WHAT THIS TASK INVOLVES
Reproduce the rows from the line containing "Click the Tänään" through the end of the rows, swapping "section heading" for "page title" and leaving everything else untouched.

Rows for locating words and elements:
>> begin

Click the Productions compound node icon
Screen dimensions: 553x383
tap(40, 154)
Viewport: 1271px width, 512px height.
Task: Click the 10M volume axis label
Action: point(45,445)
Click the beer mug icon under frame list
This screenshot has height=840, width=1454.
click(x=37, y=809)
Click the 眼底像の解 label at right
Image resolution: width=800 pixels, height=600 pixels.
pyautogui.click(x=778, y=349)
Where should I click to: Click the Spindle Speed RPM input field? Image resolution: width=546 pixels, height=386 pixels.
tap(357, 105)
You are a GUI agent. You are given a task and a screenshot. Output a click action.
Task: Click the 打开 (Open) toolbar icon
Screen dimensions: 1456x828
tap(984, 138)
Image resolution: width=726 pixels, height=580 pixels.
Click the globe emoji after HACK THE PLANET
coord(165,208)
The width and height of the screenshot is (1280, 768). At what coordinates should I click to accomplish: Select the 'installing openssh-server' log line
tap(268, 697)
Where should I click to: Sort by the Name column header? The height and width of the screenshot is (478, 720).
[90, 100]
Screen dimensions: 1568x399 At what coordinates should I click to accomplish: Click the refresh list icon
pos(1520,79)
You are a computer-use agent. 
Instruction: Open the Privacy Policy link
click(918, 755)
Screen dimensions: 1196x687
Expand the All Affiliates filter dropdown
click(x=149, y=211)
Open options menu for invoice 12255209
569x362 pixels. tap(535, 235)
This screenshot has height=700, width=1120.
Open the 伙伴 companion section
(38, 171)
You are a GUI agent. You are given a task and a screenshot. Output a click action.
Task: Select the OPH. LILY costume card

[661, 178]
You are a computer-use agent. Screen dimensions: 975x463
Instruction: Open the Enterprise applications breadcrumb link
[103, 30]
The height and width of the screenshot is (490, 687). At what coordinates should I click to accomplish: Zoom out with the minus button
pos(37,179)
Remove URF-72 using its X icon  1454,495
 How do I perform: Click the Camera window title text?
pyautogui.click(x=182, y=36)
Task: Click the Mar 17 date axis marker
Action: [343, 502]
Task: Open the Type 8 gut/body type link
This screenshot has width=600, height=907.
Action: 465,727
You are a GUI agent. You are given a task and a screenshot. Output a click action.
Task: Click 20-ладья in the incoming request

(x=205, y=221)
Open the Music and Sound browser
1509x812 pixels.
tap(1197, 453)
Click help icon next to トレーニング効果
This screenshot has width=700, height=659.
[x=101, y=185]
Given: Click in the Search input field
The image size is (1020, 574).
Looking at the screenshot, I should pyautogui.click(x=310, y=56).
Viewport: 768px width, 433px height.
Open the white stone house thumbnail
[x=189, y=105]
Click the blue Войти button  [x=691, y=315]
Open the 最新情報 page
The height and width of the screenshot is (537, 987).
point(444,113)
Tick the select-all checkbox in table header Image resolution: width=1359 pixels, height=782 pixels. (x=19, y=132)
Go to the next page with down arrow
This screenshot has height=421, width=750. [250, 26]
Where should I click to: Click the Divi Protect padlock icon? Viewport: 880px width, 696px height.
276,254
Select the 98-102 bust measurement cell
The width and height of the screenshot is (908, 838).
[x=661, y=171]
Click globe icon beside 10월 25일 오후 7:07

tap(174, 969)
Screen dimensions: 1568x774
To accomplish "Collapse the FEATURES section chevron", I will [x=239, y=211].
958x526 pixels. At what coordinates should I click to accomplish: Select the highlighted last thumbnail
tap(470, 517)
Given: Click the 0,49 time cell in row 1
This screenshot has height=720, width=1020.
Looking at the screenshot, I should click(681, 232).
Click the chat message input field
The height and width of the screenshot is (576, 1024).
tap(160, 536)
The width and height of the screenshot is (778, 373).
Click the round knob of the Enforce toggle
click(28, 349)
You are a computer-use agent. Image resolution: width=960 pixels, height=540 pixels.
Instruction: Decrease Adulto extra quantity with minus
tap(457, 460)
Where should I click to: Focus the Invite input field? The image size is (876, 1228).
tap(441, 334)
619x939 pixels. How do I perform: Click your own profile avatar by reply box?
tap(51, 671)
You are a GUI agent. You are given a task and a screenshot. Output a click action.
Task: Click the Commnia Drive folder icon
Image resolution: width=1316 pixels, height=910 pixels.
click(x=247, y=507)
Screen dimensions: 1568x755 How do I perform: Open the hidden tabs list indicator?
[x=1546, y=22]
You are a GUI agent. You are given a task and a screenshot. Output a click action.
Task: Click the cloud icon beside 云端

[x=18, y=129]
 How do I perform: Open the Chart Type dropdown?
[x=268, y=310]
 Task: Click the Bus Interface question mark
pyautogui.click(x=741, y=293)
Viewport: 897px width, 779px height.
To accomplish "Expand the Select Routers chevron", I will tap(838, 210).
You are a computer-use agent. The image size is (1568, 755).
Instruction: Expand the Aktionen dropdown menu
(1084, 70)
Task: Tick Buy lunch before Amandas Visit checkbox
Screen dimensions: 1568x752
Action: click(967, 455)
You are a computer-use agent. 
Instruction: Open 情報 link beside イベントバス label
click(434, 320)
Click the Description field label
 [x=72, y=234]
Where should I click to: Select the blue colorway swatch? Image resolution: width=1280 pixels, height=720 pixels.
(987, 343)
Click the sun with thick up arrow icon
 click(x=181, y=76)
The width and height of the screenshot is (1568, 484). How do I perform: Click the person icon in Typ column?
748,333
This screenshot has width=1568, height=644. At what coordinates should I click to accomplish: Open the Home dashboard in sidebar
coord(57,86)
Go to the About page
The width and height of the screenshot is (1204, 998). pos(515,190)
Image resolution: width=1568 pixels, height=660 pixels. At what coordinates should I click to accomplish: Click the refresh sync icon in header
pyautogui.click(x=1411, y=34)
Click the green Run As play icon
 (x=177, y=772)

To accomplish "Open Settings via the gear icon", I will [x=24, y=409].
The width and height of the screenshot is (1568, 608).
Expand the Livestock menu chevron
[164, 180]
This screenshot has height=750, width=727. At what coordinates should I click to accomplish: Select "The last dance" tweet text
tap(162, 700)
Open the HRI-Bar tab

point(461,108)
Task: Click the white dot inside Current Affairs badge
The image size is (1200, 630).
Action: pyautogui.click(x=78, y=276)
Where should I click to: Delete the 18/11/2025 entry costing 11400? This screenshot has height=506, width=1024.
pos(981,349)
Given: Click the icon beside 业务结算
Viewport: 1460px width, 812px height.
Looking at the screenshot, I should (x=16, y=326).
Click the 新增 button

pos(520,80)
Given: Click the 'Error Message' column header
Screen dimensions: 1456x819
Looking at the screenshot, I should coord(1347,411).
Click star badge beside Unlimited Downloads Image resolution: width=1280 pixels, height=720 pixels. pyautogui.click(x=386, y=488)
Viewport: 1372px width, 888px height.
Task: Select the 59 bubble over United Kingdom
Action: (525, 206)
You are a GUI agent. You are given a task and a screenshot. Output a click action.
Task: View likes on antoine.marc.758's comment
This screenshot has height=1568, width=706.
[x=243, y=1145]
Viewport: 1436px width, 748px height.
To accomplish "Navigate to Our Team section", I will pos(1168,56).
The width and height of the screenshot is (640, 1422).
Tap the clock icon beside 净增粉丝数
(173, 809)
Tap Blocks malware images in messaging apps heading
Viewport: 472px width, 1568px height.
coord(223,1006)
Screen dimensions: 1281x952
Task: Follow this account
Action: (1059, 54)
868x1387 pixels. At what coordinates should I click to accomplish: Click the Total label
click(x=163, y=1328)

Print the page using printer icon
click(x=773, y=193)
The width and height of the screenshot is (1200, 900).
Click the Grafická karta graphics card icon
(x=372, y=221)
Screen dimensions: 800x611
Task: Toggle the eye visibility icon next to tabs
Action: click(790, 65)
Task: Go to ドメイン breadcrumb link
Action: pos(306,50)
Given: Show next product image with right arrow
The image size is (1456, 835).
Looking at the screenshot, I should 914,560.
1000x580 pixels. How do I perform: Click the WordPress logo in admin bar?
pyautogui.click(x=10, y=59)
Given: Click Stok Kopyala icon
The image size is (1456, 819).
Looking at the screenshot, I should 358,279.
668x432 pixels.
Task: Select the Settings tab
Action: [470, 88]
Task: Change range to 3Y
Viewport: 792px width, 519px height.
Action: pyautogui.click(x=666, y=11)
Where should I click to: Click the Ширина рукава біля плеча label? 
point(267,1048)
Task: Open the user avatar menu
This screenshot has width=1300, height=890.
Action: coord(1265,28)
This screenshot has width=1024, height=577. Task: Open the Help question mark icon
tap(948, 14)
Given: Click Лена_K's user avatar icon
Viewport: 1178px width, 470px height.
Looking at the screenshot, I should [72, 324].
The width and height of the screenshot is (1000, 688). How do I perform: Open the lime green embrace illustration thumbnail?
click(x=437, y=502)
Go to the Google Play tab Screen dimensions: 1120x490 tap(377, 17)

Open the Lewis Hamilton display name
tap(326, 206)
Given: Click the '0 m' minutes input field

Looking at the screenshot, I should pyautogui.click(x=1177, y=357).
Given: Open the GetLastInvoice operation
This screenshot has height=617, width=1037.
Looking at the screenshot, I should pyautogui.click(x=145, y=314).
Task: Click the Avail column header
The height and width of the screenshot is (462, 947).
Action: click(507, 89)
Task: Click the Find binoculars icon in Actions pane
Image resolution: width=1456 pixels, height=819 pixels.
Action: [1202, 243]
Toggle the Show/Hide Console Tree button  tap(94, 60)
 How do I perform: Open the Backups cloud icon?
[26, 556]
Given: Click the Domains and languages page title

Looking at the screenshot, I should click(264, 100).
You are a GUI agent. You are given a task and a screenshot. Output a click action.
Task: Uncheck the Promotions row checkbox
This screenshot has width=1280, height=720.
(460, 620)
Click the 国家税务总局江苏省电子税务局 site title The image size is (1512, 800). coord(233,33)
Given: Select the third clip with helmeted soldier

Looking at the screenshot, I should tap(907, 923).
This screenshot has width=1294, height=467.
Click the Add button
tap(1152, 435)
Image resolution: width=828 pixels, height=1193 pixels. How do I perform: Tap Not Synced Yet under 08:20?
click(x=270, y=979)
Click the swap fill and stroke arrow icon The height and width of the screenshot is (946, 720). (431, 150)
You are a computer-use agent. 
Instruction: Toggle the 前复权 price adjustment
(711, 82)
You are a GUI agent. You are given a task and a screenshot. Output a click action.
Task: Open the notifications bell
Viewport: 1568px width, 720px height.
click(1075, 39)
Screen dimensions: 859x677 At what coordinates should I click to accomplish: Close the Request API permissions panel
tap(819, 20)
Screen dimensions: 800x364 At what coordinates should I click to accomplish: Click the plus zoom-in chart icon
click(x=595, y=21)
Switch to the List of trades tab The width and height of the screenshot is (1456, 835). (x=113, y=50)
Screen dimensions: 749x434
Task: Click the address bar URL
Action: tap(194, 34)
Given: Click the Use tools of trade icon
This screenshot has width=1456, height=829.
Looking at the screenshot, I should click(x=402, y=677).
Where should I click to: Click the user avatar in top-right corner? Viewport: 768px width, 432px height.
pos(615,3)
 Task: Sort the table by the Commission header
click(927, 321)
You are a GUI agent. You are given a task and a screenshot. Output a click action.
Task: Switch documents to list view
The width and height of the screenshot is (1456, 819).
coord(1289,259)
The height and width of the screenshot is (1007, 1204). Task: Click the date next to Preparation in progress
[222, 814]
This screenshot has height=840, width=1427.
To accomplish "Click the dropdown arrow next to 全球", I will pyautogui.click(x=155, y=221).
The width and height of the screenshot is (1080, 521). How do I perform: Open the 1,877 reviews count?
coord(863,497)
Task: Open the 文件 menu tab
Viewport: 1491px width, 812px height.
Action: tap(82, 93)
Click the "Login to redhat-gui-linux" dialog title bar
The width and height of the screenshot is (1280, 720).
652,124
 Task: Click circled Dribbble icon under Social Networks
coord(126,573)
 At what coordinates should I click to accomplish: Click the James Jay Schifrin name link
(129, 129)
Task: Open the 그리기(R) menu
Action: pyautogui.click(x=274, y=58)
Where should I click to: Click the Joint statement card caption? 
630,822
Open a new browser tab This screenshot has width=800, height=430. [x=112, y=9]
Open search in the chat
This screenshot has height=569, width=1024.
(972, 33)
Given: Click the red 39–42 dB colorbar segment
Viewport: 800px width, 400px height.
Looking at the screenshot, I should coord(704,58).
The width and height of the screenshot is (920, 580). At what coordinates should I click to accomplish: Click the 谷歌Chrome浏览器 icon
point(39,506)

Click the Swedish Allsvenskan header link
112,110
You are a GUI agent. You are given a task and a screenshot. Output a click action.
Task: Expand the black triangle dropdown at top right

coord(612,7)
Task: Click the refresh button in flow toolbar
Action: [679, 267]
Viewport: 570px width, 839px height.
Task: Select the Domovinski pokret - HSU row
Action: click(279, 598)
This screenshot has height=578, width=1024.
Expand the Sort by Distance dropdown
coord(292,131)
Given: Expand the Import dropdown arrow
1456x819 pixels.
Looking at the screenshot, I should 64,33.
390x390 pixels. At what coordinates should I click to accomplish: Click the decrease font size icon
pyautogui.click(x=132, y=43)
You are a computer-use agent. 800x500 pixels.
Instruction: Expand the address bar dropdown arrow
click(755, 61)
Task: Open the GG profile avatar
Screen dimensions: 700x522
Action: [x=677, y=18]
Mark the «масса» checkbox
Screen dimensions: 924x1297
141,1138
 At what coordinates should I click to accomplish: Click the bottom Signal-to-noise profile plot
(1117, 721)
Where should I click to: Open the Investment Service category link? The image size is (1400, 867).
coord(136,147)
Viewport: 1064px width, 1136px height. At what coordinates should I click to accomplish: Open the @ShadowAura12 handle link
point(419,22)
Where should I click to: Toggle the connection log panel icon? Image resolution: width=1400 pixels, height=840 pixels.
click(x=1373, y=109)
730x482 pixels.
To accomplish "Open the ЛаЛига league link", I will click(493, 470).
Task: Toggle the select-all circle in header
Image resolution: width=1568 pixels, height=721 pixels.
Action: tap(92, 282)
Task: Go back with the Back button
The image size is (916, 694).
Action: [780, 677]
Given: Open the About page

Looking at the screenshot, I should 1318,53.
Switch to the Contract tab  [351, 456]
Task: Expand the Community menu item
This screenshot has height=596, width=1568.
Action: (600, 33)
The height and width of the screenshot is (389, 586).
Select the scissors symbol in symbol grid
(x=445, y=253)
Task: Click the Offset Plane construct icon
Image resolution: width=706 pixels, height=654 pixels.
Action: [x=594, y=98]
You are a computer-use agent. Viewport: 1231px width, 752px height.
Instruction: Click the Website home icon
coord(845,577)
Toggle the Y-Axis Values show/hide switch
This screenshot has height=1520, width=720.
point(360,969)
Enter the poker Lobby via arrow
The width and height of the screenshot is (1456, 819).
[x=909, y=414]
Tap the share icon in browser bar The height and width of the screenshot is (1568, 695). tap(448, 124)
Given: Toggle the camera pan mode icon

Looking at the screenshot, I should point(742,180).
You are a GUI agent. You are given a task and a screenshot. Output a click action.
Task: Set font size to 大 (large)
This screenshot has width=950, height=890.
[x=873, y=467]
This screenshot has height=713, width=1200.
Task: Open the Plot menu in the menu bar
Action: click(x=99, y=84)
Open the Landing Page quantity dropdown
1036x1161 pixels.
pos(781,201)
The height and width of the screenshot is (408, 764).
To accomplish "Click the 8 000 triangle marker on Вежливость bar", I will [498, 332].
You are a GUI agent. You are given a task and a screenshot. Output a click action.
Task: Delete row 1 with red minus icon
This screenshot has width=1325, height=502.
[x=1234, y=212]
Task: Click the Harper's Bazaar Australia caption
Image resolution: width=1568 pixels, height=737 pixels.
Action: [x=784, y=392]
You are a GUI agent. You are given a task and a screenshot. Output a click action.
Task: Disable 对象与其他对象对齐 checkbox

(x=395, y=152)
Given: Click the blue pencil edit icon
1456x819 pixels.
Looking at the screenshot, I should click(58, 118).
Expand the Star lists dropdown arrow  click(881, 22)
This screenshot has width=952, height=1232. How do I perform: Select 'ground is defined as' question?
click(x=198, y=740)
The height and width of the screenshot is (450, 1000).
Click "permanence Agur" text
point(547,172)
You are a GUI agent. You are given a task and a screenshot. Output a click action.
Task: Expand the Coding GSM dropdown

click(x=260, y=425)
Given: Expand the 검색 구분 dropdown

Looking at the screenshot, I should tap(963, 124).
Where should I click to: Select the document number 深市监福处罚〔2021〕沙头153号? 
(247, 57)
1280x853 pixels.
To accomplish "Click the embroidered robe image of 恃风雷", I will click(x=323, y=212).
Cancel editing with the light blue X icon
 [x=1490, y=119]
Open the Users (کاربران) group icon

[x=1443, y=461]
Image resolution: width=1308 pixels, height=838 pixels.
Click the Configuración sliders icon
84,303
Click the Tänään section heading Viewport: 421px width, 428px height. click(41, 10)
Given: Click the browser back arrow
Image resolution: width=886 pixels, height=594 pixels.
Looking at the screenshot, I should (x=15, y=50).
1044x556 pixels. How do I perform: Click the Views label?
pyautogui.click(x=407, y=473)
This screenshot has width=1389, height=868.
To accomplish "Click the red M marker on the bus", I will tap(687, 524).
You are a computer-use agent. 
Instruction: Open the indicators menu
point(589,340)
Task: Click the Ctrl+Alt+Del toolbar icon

>> end

FULL OUTPUT
Click the Tänään page title Viewport: 421px width, 428px height. click(41, 10)
Given: Click the browser back arrow
Image resolution: width=886 pixels, height=594 pixels.
Looking at the screenshot, I should (x=15, y=50).
1044x556 pixels. How do I perform: Click the Views label?
pyautogui.click(x=407, y=473)
This screenshot has width=1389, height=868.
To accomplish "Click the red M marker on the bus", I will tap(687, 524).
You are a computer-use agent. 
Instruction: Open the indicators menu
point(589,340)
Task: Click the Ctrl+Alt+Del toolbar icon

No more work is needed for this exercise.